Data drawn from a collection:
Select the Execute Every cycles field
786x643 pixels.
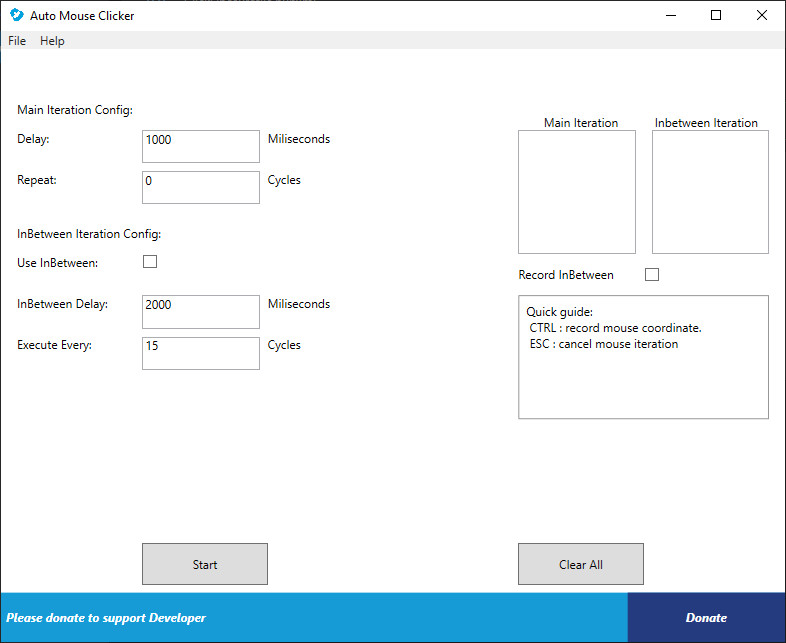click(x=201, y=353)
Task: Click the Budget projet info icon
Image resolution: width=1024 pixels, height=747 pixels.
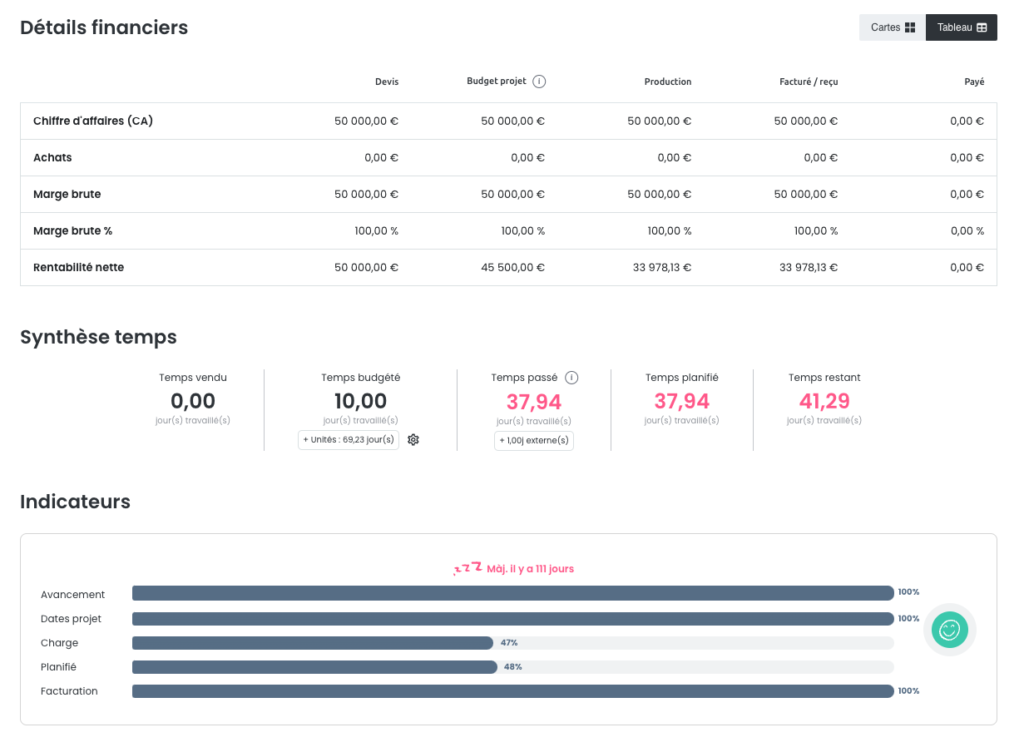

- [Problem details] Rewrite the data from the line containing "Task: Click the Budget projet info icon" through the end, inclusive, swapping "icon" for "button" and changing nothing else. Omit the pictures.

- [Solved problem]
Task: Click the Budget projet info button
Image resolution: width=1024 pixels, height=747 pixels.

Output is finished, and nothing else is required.